As quatro subdivisões do ano morrem profundamente
no colo do mundo. Ressuscitam os seus padrões
climáticos pelas formas do sentimento:
perfumes melódicos que revelam o mundo interior
das almas. À superfície de um lúcido minério
todas as existências são instintivamente sublimes.
As pétalas da consciência coabitam os pensamentos
torturados pelas noites geladas dum solitário poema.

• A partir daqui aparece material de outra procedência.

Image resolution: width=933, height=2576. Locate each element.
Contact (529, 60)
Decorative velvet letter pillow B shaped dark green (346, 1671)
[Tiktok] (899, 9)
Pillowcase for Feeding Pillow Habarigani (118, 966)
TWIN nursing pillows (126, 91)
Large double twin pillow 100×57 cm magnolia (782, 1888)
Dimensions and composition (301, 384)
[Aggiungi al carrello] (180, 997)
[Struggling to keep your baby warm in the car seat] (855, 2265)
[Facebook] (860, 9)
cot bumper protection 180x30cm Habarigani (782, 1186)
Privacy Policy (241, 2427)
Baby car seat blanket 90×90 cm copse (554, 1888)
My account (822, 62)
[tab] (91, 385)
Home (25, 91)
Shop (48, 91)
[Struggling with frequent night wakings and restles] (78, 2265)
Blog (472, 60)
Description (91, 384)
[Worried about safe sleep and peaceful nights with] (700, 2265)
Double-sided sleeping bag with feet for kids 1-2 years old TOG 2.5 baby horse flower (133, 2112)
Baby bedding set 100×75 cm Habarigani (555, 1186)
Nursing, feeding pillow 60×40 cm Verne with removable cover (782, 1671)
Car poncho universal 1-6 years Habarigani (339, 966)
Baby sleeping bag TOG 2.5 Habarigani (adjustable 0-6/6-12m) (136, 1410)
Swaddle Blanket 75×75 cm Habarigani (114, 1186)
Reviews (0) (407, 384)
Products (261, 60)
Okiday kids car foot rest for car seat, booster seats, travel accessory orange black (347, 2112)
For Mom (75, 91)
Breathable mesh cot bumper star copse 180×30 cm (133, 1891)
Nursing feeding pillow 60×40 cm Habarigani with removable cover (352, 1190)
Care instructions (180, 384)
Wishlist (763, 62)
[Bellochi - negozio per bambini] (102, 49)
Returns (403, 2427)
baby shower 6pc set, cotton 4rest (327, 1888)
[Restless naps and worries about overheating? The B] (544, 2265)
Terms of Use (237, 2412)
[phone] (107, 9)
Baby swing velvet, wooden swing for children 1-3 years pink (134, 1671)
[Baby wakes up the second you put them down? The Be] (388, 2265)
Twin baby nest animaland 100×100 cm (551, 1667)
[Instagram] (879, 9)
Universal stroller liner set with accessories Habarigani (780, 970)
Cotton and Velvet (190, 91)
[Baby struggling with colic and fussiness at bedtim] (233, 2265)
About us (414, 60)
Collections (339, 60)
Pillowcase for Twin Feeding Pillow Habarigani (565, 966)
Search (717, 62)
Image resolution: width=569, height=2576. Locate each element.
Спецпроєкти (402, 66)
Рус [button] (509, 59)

E assim permanece o motim plumitivo:
que escorre da minha pena.
A Vida Inteira
A vida passa tão rápido
que, por vezes,
deixamos escapar
aquilo que o coração
e a pele,
a vida inteira
não conheceram.
Algumas vezes
podemos despir
toda a roupa,
mas o coração
e as palavras
continuam totalmente vestidos.
Naufragar
Por vezes, internamente,
necessito naufragar.
Coberto de rios e oceanos,
ao emergir a minha alma
está repleta de ilhas
e vagarosamente construo
novos cósmicos continentes.
Só o meu coração
sabe as imensas vezes
que falo de ti
para a minha alma.
Só a minha alma sabe
tudo sobre o amor.
Essências humanas , por vezes, revelam-nos outros caminhos, como também, que afastamento e distância geográfica são formas verdadeiramente curativas.
Somos livros.
Por vezes, não somos nós que viramos a página ao livro, inesperadamente, é o próprio livro que vira a nossa própria página.